- _Material provided_:
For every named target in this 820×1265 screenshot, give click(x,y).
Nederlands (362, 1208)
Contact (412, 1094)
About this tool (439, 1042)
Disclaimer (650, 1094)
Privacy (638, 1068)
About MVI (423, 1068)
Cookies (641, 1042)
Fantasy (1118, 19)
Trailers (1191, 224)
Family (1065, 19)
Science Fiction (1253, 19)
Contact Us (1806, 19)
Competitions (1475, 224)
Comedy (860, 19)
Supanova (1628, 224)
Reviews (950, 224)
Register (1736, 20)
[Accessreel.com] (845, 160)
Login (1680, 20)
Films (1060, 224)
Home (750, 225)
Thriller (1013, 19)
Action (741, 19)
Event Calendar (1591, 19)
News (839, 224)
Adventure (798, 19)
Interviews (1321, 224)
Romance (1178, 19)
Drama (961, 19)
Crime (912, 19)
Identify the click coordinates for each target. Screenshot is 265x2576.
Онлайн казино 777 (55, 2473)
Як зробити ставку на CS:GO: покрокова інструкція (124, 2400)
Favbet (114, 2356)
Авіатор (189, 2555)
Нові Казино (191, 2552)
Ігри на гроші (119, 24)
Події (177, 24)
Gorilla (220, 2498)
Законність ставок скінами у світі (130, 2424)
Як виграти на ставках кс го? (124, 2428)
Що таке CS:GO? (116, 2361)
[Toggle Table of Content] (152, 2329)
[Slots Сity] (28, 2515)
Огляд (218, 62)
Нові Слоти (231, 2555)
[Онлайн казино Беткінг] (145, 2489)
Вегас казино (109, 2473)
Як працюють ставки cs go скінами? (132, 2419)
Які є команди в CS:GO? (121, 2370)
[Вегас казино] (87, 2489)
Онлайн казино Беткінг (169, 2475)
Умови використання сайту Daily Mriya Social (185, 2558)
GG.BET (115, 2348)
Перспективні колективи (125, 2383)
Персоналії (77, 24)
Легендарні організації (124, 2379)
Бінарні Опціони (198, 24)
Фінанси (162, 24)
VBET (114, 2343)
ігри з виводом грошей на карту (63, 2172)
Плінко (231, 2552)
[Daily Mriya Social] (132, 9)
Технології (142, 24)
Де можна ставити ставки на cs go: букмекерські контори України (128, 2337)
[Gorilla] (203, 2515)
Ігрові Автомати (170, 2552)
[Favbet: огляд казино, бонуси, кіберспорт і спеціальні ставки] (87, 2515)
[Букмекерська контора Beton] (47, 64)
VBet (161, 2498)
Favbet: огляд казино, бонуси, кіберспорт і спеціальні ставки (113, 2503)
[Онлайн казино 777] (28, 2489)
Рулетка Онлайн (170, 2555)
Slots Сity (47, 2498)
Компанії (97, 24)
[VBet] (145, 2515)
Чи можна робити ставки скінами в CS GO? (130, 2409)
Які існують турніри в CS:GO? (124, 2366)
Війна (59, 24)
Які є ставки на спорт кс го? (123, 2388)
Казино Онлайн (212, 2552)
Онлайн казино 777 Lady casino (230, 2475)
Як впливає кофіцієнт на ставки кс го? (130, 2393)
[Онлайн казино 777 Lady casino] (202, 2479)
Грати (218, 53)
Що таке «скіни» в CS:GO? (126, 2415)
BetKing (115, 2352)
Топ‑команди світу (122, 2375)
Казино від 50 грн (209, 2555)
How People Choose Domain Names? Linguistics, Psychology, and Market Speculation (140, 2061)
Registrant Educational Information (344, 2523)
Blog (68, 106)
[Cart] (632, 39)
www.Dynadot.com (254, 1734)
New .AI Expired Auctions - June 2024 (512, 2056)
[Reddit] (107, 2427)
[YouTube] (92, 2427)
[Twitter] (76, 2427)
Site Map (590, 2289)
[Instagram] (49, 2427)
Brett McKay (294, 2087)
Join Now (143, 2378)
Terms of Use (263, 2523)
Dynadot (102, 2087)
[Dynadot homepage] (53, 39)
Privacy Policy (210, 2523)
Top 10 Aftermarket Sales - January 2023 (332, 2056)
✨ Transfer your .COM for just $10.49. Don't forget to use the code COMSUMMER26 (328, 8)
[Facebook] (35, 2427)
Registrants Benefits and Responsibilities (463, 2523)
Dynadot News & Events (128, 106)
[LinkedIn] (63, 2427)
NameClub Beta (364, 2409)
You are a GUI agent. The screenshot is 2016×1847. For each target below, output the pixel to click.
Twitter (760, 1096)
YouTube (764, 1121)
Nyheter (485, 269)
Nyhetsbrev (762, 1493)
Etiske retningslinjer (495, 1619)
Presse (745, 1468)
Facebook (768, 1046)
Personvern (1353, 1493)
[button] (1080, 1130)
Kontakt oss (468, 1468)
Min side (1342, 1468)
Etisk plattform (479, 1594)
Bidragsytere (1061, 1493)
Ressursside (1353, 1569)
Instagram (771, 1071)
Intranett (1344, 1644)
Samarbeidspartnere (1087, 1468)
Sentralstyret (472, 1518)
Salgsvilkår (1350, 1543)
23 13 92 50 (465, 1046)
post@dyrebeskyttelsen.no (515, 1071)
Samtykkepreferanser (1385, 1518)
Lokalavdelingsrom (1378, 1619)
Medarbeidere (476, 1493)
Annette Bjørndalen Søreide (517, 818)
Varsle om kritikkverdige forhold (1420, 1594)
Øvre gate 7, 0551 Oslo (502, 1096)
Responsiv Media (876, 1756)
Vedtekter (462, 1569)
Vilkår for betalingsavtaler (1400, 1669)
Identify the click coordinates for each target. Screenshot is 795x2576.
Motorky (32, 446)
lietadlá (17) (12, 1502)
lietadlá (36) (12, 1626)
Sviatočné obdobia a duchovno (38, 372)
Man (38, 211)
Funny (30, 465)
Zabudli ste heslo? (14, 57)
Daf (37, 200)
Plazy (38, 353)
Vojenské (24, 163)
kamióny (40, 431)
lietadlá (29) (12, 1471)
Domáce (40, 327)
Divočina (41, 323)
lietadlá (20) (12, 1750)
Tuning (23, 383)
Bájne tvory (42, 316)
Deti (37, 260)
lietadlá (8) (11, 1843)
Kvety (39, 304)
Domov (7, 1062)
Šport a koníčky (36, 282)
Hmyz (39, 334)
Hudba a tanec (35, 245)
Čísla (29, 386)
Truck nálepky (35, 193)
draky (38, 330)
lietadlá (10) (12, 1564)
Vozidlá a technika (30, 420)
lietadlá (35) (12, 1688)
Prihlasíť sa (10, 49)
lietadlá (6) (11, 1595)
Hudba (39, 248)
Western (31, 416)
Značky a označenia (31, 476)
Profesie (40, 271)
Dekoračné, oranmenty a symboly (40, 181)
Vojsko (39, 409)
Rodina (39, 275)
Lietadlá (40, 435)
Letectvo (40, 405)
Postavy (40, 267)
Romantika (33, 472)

- _Task details_:
What is the number of lines above that contain "Daily"? Answer with that number only.

- _Exercise solution_:
2